> **WHAT TO DO**: Return exactly the span of lines in the following data that opens with the line containing "This screenshot has height=500, width=1608." and closes with the line containing "has width=1323, height=612.". Include nothing else.

══════════════════════════════

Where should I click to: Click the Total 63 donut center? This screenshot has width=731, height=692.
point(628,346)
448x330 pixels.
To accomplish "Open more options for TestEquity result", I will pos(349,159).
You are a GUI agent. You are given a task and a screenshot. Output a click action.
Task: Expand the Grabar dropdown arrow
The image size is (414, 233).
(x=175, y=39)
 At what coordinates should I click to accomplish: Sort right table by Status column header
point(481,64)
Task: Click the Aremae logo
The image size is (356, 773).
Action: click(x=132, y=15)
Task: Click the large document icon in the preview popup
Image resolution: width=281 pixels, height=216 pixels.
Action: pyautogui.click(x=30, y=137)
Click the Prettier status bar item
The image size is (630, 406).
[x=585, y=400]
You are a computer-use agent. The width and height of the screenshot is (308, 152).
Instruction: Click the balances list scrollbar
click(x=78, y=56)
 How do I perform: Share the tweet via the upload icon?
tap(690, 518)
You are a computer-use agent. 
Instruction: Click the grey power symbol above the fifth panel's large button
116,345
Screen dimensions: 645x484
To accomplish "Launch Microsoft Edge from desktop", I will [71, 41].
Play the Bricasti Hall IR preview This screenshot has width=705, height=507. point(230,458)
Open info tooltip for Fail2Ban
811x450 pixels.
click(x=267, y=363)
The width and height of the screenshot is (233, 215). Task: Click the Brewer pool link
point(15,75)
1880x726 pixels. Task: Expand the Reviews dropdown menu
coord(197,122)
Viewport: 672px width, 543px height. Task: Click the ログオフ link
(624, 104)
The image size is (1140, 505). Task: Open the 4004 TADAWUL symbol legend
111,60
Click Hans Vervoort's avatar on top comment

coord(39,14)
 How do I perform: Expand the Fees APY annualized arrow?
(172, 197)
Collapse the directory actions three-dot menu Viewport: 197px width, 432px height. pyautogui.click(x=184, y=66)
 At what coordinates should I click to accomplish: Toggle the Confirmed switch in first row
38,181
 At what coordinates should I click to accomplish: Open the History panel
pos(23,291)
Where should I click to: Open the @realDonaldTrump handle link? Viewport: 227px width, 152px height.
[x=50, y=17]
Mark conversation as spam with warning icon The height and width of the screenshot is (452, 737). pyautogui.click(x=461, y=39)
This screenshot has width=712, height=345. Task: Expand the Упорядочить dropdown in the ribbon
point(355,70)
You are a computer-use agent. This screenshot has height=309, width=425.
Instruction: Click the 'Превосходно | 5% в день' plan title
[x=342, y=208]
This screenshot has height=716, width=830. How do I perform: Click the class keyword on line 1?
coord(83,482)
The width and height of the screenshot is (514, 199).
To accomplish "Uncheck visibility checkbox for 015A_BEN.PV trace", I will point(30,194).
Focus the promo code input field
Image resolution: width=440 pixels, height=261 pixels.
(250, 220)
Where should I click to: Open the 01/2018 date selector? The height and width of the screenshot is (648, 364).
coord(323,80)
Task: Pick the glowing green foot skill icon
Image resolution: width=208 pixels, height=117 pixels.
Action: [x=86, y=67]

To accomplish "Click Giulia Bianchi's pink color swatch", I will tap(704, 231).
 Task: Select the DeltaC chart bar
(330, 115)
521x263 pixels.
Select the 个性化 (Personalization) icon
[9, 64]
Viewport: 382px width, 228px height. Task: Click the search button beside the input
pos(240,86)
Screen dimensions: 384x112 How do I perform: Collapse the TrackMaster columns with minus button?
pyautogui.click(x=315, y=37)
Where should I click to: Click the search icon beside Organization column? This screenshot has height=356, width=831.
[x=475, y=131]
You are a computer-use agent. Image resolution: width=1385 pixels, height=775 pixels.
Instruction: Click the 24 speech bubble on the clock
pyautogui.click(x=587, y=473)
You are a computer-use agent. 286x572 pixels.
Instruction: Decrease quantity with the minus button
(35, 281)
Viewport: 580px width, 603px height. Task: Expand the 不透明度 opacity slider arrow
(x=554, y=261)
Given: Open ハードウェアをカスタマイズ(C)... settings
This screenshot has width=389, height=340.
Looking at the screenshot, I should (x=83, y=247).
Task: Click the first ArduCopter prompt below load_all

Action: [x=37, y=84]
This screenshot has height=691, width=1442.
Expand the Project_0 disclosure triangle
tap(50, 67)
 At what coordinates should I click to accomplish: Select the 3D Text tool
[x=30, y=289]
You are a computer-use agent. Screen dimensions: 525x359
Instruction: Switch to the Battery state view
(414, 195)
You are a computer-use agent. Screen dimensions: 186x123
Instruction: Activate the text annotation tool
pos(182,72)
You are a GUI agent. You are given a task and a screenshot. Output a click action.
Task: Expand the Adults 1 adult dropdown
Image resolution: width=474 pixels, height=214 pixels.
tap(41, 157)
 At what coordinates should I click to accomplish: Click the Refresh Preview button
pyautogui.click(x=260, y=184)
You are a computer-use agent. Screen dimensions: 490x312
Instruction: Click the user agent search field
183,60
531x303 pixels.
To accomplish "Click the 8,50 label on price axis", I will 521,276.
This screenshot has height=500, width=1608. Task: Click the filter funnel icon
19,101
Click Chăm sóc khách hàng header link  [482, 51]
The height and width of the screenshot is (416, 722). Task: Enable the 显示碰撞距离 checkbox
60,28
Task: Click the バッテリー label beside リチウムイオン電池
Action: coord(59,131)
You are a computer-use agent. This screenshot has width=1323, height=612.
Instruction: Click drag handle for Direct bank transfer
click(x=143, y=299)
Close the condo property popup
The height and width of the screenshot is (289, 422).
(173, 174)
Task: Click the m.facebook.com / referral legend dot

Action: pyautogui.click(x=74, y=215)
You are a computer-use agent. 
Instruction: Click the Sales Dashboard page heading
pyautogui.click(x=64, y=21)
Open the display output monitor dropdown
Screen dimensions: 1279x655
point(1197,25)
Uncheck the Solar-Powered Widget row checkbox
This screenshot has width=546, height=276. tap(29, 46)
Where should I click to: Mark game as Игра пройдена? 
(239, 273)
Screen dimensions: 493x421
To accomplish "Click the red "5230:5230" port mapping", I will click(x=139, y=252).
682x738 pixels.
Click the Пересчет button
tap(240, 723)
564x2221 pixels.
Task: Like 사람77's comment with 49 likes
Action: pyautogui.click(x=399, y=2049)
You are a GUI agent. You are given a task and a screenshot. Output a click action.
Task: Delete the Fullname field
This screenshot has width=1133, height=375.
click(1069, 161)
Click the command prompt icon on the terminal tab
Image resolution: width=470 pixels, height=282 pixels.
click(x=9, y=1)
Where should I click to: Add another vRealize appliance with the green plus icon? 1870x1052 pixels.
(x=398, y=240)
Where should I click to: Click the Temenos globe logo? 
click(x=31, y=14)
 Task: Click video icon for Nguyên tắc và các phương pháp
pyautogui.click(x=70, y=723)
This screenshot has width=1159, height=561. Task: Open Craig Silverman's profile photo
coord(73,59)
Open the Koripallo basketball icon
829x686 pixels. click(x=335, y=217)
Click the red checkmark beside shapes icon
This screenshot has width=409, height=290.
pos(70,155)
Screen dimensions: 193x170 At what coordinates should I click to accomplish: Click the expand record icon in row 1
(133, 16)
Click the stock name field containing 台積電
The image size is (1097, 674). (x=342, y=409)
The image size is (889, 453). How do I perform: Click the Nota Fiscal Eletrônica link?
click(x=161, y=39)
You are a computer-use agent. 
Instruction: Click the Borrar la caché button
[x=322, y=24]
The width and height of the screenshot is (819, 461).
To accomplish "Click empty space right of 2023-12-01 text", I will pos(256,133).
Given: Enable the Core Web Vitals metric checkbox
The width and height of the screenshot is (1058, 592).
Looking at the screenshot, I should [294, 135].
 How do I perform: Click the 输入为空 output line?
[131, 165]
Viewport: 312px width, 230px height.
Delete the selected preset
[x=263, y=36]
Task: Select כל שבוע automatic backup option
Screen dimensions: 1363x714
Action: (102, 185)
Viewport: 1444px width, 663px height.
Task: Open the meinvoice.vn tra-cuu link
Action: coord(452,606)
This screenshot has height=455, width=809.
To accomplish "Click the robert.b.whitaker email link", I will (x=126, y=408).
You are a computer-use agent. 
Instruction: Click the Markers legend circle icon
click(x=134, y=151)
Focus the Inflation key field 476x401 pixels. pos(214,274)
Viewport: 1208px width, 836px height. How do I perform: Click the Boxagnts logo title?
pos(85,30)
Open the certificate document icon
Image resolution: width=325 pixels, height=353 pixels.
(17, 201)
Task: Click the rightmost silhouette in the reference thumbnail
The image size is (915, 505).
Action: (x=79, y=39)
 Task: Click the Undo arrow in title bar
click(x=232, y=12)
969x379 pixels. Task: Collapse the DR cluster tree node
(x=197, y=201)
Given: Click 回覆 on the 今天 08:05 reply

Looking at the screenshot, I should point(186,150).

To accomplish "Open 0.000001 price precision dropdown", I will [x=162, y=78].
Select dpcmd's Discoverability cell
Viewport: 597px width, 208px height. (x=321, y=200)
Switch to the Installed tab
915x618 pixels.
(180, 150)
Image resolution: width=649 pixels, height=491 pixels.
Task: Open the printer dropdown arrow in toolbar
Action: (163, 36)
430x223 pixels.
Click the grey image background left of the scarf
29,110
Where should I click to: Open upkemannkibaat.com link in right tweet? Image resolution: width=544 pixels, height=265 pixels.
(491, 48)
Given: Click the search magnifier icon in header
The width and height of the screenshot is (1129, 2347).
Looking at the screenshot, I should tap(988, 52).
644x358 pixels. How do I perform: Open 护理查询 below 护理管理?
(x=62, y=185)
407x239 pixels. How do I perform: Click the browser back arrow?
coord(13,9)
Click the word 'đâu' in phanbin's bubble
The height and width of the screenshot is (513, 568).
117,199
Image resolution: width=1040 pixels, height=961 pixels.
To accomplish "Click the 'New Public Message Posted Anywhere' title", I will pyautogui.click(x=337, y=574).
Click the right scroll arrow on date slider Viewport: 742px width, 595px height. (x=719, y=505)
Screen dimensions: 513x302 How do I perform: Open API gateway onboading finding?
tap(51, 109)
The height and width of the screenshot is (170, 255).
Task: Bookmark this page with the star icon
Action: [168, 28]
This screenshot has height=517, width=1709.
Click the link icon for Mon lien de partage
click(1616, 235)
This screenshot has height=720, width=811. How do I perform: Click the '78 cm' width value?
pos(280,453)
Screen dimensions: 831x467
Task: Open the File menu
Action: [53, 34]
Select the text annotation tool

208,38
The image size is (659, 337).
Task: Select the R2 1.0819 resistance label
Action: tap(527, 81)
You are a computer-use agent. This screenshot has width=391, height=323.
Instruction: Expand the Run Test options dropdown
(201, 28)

══════════════════════════════

> **SOLVED PROBLEM**:
This screenshot has height=500, width=1608. Task: Click the filter funnel icon
19,101
Click Chăm sóc khách hàng header link  [482, 51]
The height and width of the screenshot is (416, 722). Task: Enable the 显示碰撞距离 checkbox
60,28
Task: Click the バッテリー label beside リチウムイオン電池
Action: coord(59,131)
You are a computer-use agent. This screenshot has width=1323, height=612.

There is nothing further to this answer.